Página inicial > FSM > Apropriação tecnológica em debate no III Fórum de Mídia Livre

Apropriação tecnológica em debate no III Fórum de Mídia Livre

sábado 28 de janeiro de 2012, por Rachel Bragatto, Rachel Bragatto

Todas as versões desta matéria: [Español] [Português do Brasil]

Imagem: Stella Oliveira

Como utilizar o potencial tecnológico para a criação de novas linguagens, disseminação de conteúdo e articulação de ações militantes? Essa foi a questão guia da quarta mesa de debates do III Fórum de Mídia Livre que aconteceu nessa sexta-feira (27), na Casa Mario Quintana, em Porto Alegre. Parte das atividades do Fórum Social Temático, o debate contou com os desconferencistas Vitor Guerra, do Fora do Eixo, Thiago Skarnio, do Pontão de Cultura Digital Ganesha, José Sóter, representante da Associação Brasileira de Rádios Comunitárias e Javier Torret, articulador do movimento M-15 da Espanha.
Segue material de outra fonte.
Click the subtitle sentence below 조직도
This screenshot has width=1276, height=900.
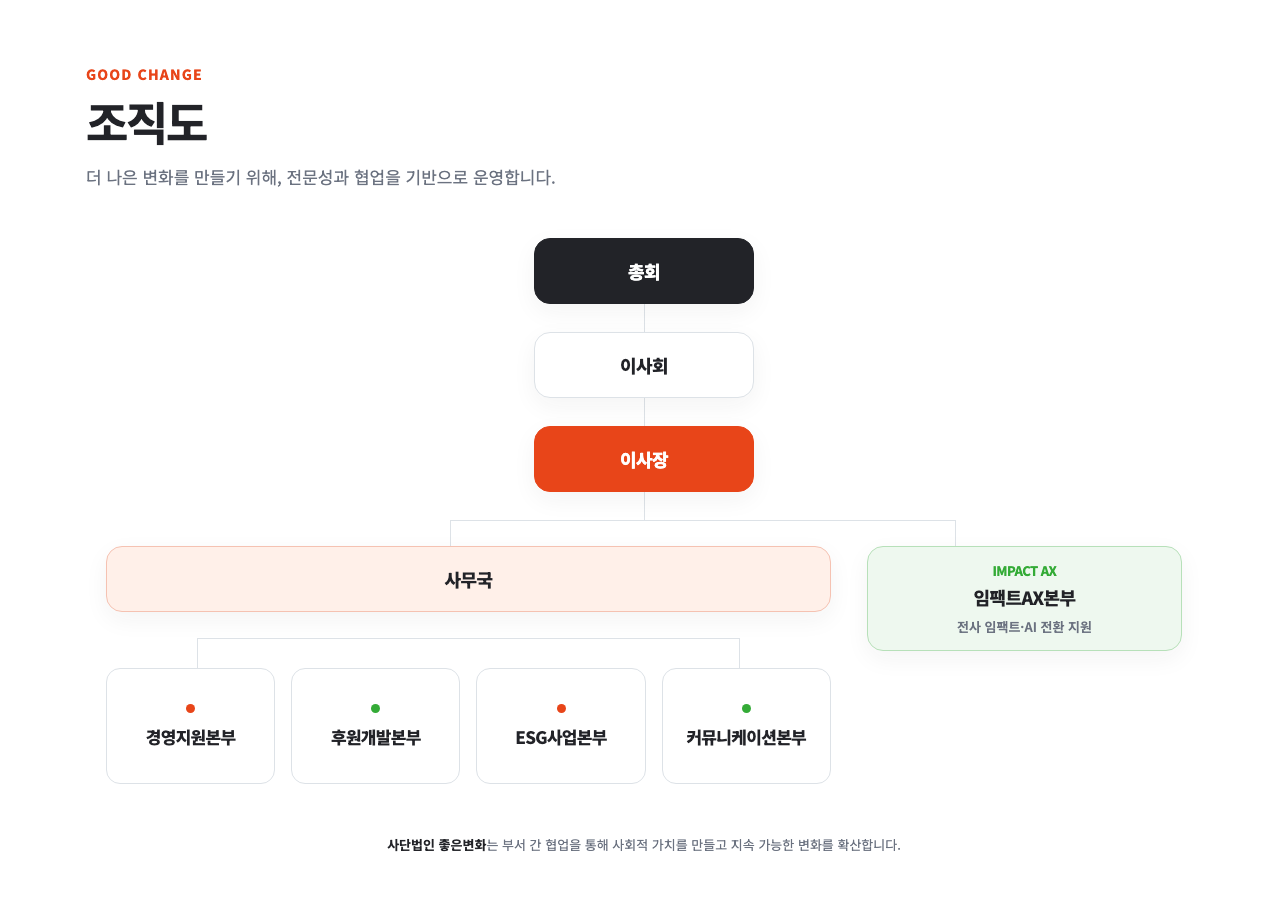pos(320,177)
A partir da experiência espanhola durante a ocupação das praças, Toret pontuou a necessidade de aproveitar a potência da internet para levar as pessoas as ruas, apropriando-se das tecnologias para construir um plano efetivo de ação. Conforme ele, foram utilizados todos os canais de comunicação disponíveis de modo que o movimento resultasse em uma composição diversa, com gente da universidade, movimentos, sindicatos e aqueles que não estavam engajados em nenhuma organização. “É um movimento apartidário e asindical (sic) – ainda que não se oponha aos partidos e sindicatos. Um espaço de autonomia em que as entidades e organizações ficam por trás das questões comuns”, reiterou.

O exemplo da Marcha da Liberdade no Brasil foi outro que apareceu durante a discussão. O processo iniciou-se por conta da repressão policial à Marcha da Maconha em São Paulo. A partir da indignação com a violência e censura ao movimento, foi convocada pela internet uma marcha a acontecer simultaneamente em diversas cidades e que trouxesse como principal bandeira a defesa da liberdade de expressão, conectando, assim, muitas pautas. Para Guerra, do Coletivo Fora do Eixo, esse seria outro bom exemplo de como utilizar o online para ganhar corpo e tomar as ruas. “O resultado foi bastante diverso. Em Cuiabá, a Marcha deu destaque à luta pela moradia. Em São Paulo, esteve mais relacionada com a questão da maconha. O processo propiciou a conexão do online com o offline. A cobertura foi acessada por 90 mil IPs diferentes”, afirmou.

Durante as discussões, a preocupação com a articulação entre o uso das novas tecnologias e as velhas mídias também apareceu, sendo que a concentração existente hoje na radiodifusão tenderia a se repetir na audiência dos portais no ciberespaço. Da mesma forma, questões relativas ao acesso à banda larga assim como a mecanismos de produção foram citadas. Sóter destacou ainda a importância da formação e capacitação para o uso das tecnologias, de modo que o exercício do direito à comunicação seja garantido a setores amplos da sociedade brasileira.

Além da apropriação tecnológica, a inovação por meio de softwares livres foi debatida como uma questão central. “Embora existam muitas tecnologias livres para a produção, faltam plataformas de integração que permitam, por exemplo, criar um banco da cultura digital” afirmou Lucas Alberto, da Associação de Software Livre. Para ele, definir prioridades conjuntas e realizar a integração seria prioridade.

O Fórum deMídia Livre segue nesse sábado (28), na Casa Mario Quintana, em Porto Alegre. Em debate, as políticas públicas de comunicação e a realização do II Fórum Mundial de Mídia Livre que acontece no Rio de Janeiro em junho, durante a Cúpula dos Povos, atividade transversal à Conferência da ONU sobre o Desenvolvimento Sustentável, a Rio +20. Além disso, pela tarde, ocorre a plenária final do evento, que deve encaminhar um documento com a sistematização dos debates.